Backtesting for efficiency - Algorithmic and Mechanical Forex Strategies

Your forex backtests are absolutely worthless if you do not test the statistical entry efficiency and exit efficiency of the strategy. Everyone that runs a backtest inevitably reports the dollars earned as the outcome. Other factors exist like the average win to loss, the profit factor and the Sharpe ratio, but they do not tell you anything useful until the final step of designing an automated trading system.

The correct approach to testing a strategy should focus on the question, “is my strategy a piece of garbage?” Most people try to prove themselves right. The real test is to not be able to prove yourself wrong. The only way to do that is through a statistical approach.

Entry and Exit Efficiency

Efficiency puts a hard number to what percentage of an available trading range that a strategy captures. The trading window starts on the bar where a trade entered the market. The window closes when the trade exits.

The total available window is the highest high minus the lowest low in the window. Calculating the entry and exit efficiency simply measures what percentage of that window that your strategy tends to capture. Take the average of all of the trades and you get the overall efficiency.

Entry efficiency formula

Formula for a long trade: (Highest high – entry price) ÷ (Highest high – lowest low)
Formula for a short trade: (entry price – lowest low) ÷ (Highest high – lowest low)

Exit efficiency formula

Formula for a long trade: (Exit price – lowest low) ÷ (Highest high – lowest low)
Formula for a short trade: (Highest high – exit price) ÷ (Highest high – lowest low)

Take an example where you buy a hypothetical currency at 150 and sell it at 170. The lowest low between the time of entry and exit was 140. The price then ran all the way up to 200 before settling back down to 170, which is where the exit took place.

The entry efficiency is (200-150) ÷ (200-140) = 50 ÷ 60 = 83%. Nearly anyone would agree that this makes for a great entry.
The exit efficiency is (170-140) ÷ (200-140) = 30 ÷ 60 = 50%. Most would agree that the exit would have ideally occurred sooner than it did.

Efficiencies do not change by instrument or time frame

One major problem that we encounter with forex backtests is the limited data set. This is especially true for those interested in testing long term strategies like those on the H4 or D1 charts. The wonderful thing about entry and exit efficiencies is that they do not vary from chart to chart or even period to period.

I like to jump down to M1 charts for efficiency testing. The data is nearly endless. I never have to worry about running out. The great thing is that I know when I shift back to the H4 chart, the efficiencies should not change more than ±5%.

If you see the efficiency vary too much, then you may not have enough trades to form a statistically significant group. My experience tells me that 75 trades usually gets very close to the actual efficiency. 100 trades or more is better. When I run tests on M1 charts, I often get several thousand trades over the course of a few months. Numbers that large can tell you with a great deal of confidence just how robust a strategy’s parameters truly are.

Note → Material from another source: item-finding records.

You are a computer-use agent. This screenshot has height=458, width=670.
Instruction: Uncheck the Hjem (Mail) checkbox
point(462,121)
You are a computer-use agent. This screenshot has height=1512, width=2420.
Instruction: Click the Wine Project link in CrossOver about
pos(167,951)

Usually, you can assume that any results that fall within 45-55% are the result of a random, stochastic process. When I see backtests that creep right up to those barriers like 54.9% or even 55.1%, the results inevitably tank back to around the 50% mark.

Random trade outcomes and dollar profits

I wish this section was about how to make money with a random efficiency. Alas, we must cover how randomness can result in unjustified eurphoria.

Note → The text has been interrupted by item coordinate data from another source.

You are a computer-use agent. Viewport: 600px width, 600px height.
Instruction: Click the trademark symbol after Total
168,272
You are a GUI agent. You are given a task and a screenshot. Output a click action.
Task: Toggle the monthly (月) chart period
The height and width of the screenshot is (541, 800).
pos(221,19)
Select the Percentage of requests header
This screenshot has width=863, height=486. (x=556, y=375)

I’ve been interested in the concept of randomness for several years now. Mathematicians refer to it with the more opaque name of a “stochastic process”. Despite the non-sensical name, it’s just a fancy way of saying the study of randomness – how it changes, its distribution, how far it “walks”, etc.

Yesterday, I used the analogy of coin flips to describe how Martingale strategies are probabilistically doomed to failure. One interesting concept that I did not mention relates to Brownian motion. Even with a set of random outcomes, trades will go on a random walk away from the starting point.

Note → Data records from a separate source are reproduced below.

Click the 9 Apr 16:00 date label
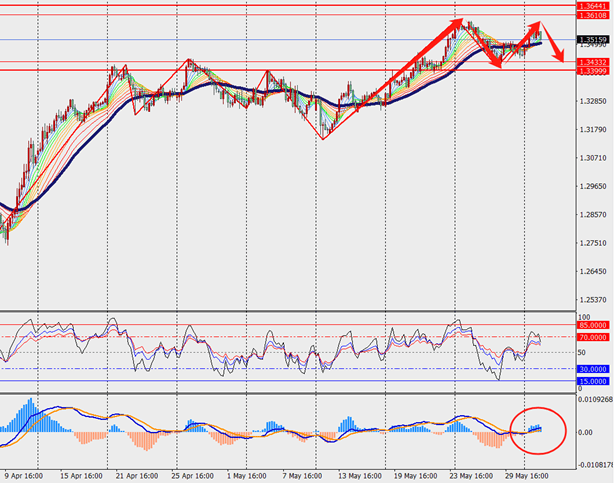click(22, 477)
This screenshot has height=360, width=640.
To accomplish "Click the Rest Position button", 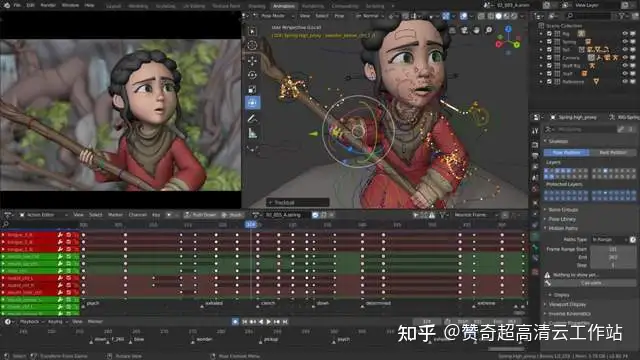I will click(x=613, y=153).
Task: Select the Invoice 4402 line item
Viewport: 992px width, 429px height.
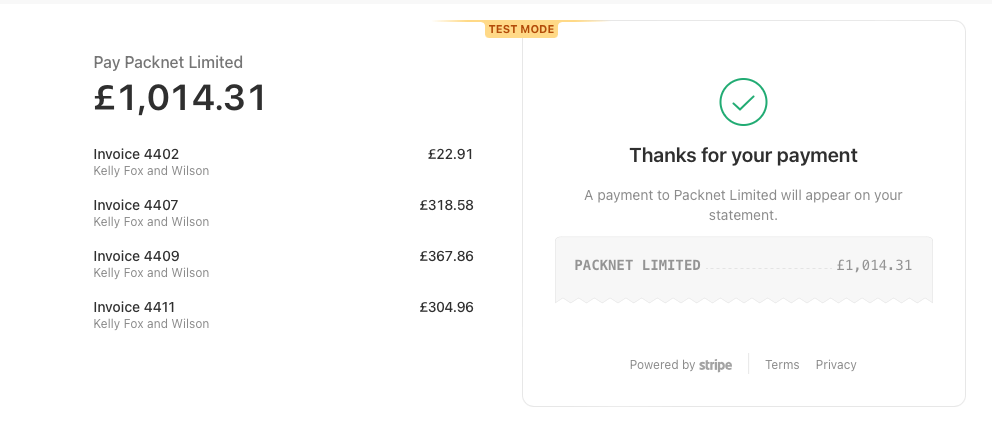Action: (283, 162)
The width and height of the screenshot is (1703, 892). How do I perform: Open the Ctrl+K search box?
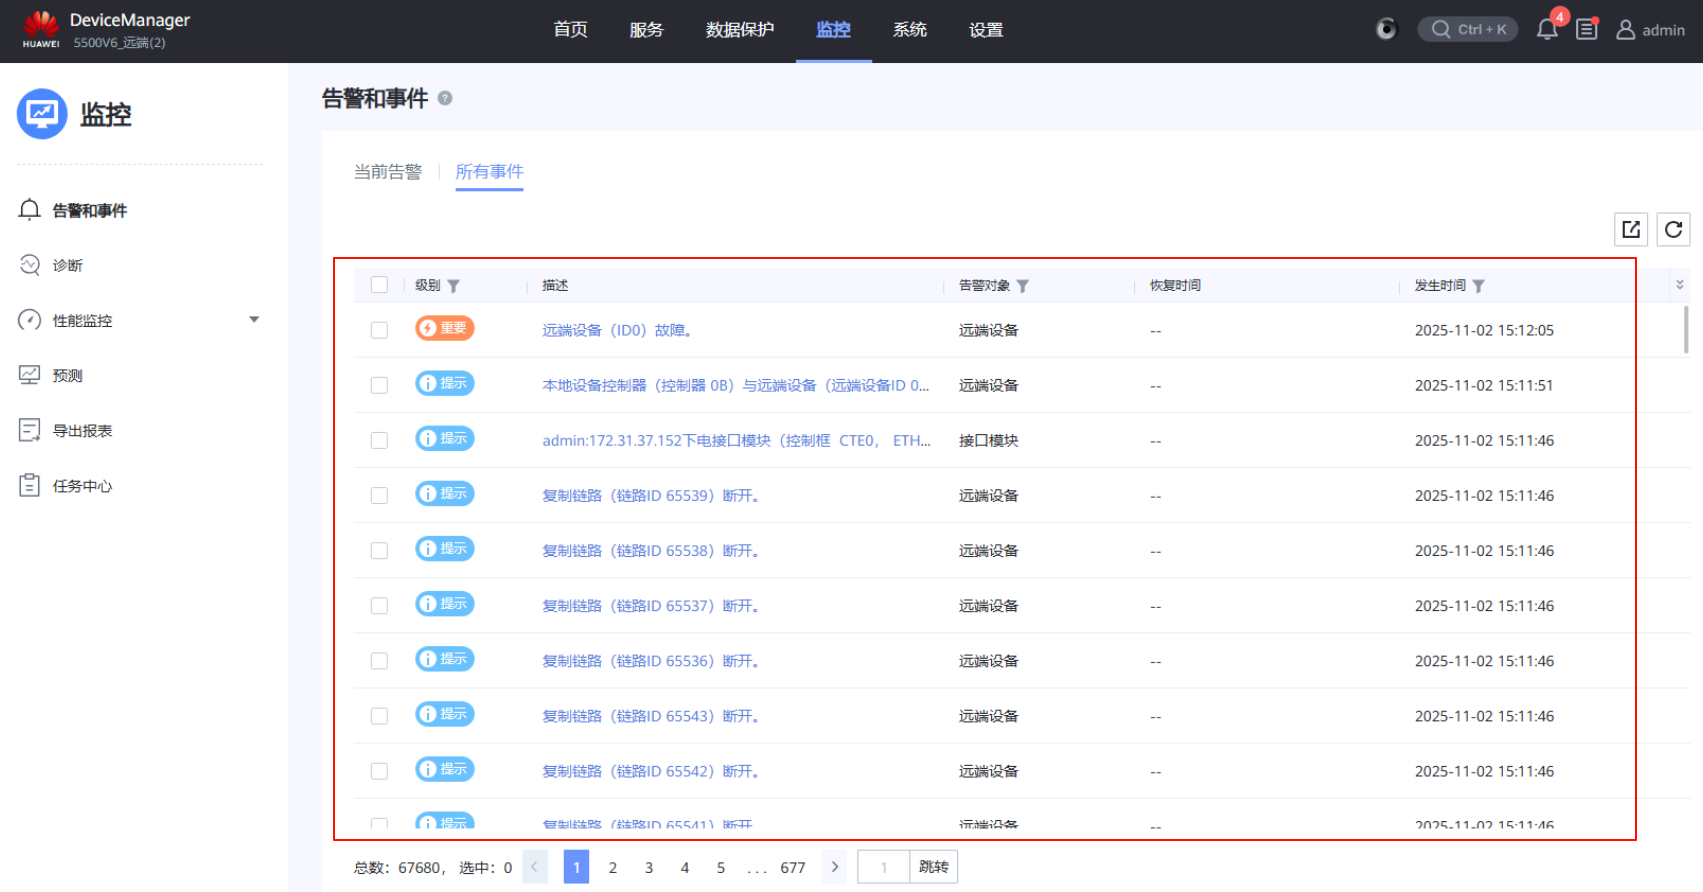1467,30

Einstein gets the real credit for solving the math behind the concept, even though his name is not on the term. He demonstrated that the distance a random process will follow is the square root of the number of trials. If we decide to flip a coin 60 times, we know that 50% of the time should fall on heads and the other 30 on tails.

It actually turns out that we should expect a very slight bias in the number of either winners or losers, although we do not know which one. It’s random. The precise bias, whichever way it prefers to go, should equal √60, which works out ~7. The heads outcomes should typically range from 23-37, with the tails outcomes making up the difference.

Seven trades out of sixty strongly alters the percentages, even if we know that it’s really supposed to be 50%. If heads only came up 23 times out of 60, that’s 38%. The problem is not with the coin. It’s with the number of trials. As you do an increasing large number of trails, the random bias decreases in significance in terms of the percent accuracy. 50,000 trades, for example, should show a surplus of roughly 223 trades in favor of winning or losing. The accuracy range falls within 1% of 50% on either side, a dramatic improvement.

Risks of curve fitting

Curve fitting a random efficiency relates to the idea of Brownian motion. Let’s say that we use a strategy that I know will never show an entry or exit efficiency: the moving average crossover. I’ve gone through this strategy six ways from Sunday, almost exclusively at the behest of clients. It does not work as a fully automated strategy. There is no secret set of fast and slow periods that will unlock the hidden keys to profit.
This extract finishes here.